DOCUMENT SECTION:
========

Africa’s seven successful countries are all growing reasonably rapidly. Yet, job creation still lags behind promises and expectations, underlining the persistence of poverty. Moreover, where there is growing indigenous wealth, there are also severe income inequalities. Several countries will be benefiting from new resource finds, and broad improvements in GDP could eventually flow into the seven countries from such discoveries. But the exploitation of these finds, and other commercial advances, is being deterred in every case by serious shortages of electric energy. Every country has outrun its available power supplies; several years will pass in each case before these shortages can be met. Moreover, nearly all, except Botswana and South Africa, have road and rail networks that are inadequate for the industrial and agricultural growth on which their economic advances depend. Likewise, each country in our sample is being dragged down economically by the scourges of tuberculosis, malaria, and HIV/AIDS.

========

ENTRIES:

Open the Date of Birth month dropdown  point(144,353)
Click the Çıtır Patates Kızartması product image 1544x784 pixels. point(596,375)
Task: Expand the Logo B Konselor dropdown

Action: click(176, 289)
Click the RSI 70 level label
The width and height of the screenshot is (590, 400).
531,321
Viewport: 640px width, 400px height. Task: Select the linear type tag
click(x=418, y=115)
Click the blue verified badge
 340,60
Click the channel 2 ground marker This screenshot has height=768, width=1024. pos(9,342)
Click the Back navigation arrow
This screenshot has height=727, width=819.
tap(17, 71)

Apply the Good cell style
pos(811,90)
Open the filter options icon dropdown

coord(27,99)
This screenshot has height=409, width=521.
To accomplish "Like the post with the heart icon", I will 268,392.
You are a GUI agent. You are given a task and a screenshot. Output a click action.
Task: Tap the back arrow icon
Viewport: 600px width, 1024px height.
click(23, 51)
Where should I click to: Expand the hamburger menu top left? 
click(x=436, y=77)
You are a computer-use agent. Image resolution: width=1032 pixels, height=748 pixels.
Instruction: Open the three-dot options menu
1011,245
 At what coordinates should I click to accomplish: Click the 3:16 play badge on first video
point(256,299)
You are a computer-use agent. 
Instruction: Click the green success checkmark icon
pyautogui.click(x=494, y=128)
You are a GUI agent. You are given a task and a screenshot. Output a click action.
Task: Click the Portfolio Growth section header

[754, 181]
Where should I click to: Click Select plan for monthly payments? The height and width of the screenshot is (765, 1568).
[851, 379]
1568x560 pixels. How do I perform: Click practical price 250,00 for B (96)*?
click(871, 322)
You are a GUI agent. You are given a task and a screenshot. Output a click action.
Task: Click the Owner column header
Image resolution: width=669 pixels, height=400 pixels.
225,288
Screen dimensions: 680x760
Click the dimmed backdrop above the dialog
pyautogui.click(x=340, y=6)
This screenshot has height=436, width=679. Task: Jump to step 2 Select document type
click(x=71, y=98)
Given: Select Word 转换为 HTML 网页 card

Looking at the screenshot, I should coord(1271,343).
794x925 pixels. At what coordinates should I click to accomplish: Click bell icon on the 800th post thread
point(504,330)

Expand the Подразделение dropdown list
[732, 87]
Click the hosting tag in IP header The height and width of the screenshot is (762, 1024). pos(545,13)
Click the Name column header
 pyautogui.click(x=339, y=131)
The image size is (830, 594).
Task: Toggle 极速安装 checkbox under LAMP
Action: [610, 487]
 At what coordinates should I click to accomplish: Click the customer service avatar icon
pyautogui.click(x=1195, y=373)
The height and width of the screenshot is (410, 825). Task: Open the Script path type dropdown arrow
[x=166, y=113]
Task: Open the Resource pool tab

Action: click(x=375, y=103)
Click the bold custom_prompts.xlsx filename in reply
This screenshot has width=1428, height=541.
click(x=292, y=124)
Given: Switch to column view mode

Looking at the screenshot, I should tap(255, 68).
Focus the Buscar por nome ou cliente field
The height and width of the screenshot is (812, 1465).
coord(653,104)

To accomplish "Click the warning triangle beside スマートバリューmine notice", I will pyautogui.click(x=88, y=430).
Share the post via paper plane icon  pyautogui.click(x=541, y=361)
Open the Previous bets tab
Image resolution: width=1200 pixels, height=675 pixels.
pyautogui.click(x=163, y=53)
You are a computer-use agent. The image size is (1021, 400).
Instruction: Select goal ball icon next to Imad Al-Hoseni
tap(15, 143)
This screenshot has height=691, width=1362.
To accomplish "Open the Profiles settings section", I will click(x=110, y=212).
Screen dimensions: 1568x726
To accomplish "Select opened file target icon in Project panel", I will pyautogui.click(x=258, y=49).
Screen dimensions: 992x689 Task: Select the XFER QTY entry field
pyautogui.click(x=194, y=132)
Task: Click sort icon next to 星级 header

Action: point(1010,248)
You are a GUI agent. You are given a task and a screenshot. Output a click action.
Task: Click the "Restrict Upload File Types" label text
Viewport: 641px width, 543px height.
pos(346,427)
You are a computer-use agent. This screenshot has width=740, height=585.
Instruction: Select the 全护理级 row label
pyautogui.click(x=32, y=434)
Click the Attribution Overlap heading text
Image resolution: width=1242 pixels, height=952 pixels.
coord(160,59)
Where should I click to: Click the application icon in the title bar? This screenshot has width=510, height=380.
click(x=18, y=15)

========

DIRECTION 1:
Decide whether each statement below agrees with the passage on Africa's seven successful countries. For each, answer yes or no and quote the words of the passage that decide it.
(a) All seven countries are growing reasonably rapidly.
(b) Botswana and South Africa have road and rail networks that are inadequate for their growth.
(c) The electricity shortages are expected to be met within a year in each country.
DIRECTION 2:
Carry on the passage about Africa's seven successful countries from its last sentence.

RESULT 1:
(a) Yes: "Africa’s seven successful countries are all growing reasonably rapidly."
(b) No: "nearly all, except Botswana and South Africa, have road and rail networks that are inadequate for the industrial and agricultural growth on which their economic advances depend."
(c) No: "several years will pass in each case before these shortages can be met."

RESULT 2:
Good governance is essential for economic growth and the avoidance of conflict. Among our set of seven countries—Botswana, South Africa, Zambia, Ghana, Tanzania, Mozambique, and Uganda (in order of 2006 annual GDP per capita)—we show diverse results. There are countries that demonstrate steady good governance, lapsed good governance, and questionable levels of good governance. Four are well unified, with few sectional issues. A few exhibit serious leadership deficiencies. Only in Botswana is the bureaucracy thoroughly reliable. On the Ease of Doing Business rankings, Botswana, South Africa, and Uganda rate above the others. Reasonably high levels of corruption persist in all but one nation.

Chinese influence is a new factor in the region, especially in Mozambique and Zambia. Chinese investors will be contributing significantly to the economic development of both countries, conceivably in Tanzania as well. In Mozambique and Zambia, the way in which China operates colonially, extracting and exploiting, has elicited major protests. Throughout the region, the flood of inexpensive Chinese imports has also undercut domestic industry.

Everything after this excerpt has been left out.